そうですね、ここまで賛否両論がある中で開催するわけですから、皆が「前を向く」きっかけになるオリンピックにしたいですね。「やってよかった」「力をもらった」って思ってもらいたいですし、「日本でやれてよかった」と振り返ってもらえるよう私も微力ながら頑張りたいなと思っています。もう次はいつ日本で開催できるかわかりませんし、今もう「やるしかない」って感じです。

本書には56のエピソードが書かれていますが、あえて1つ選ぶとしたら、ご自分の中で最も印象に残っているものは何ですか?

アメリカの大学に留学していた頃の話をまとめたエピソード32の「やっぱり最後はハートとハート」ですかね。パット・ワイスさんという方とのエピソードです。

どうしてそのエピソードを選んだのですか?

やっぱり「心と心」というのは一番大切な部分かな、と思います。
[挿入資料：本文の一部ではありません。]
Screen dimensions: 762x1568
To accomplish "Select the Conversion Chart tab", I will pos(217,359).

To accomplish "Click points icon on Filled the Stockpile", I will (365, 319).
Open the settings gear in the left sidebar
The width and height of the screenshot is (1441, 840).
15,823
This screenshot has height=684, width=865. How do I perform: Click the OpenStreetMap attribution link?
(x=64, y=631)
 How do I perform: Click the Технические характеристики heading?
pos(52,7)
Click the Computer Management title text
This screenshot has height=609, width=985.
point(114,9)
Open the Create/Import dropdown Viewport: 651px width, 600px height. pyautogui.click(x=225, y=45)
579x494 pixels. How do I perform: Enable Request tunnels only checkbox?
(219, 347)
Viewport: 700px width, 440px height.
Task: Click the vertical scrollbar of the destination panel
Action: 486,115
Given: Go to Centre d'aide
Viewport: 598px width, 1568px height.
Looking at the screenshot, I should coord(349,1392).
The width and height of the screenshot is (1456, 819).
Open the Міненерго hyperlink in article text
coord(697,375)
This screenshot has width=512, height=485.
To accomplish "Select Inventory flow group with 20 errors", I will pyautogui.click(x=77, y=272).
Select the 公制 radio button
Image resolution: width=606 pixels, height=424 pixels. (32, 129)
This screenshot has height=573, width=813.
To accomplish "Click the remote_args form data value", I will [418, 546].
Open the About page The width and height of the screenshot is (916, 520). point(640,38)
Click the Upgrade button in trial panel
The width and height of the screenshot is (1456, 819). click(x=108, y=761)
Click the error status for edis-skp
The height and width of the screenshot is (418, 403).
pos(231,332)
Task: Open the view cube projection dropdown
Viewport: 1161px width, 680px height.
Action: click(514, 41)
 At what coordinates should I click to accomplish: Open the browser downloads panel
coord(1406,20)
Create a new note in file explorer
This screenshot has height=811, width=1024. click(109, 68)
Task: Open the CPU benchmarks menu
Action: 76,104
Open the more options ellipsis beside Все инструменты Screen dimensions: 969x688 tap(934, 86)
言語が上手にできていない人でも行動や態度だけでもつながっていけると思うし、やっぱり最後は人と人の心のつながり、目には見えないですが、そこが一番の要となって人を動かしていくのだな、ということに気付いたエピソードでしたので。

服部さんがアメリカの大学に留学された頃と、SNSが発達した現在では、人と人の関係性も少し変わっていますよね。先ほどもお話されていましたがSNSでアスリートが非難されたり応援されたりとコミュニケーションの形が違う現在において、何が大事だと思われますか?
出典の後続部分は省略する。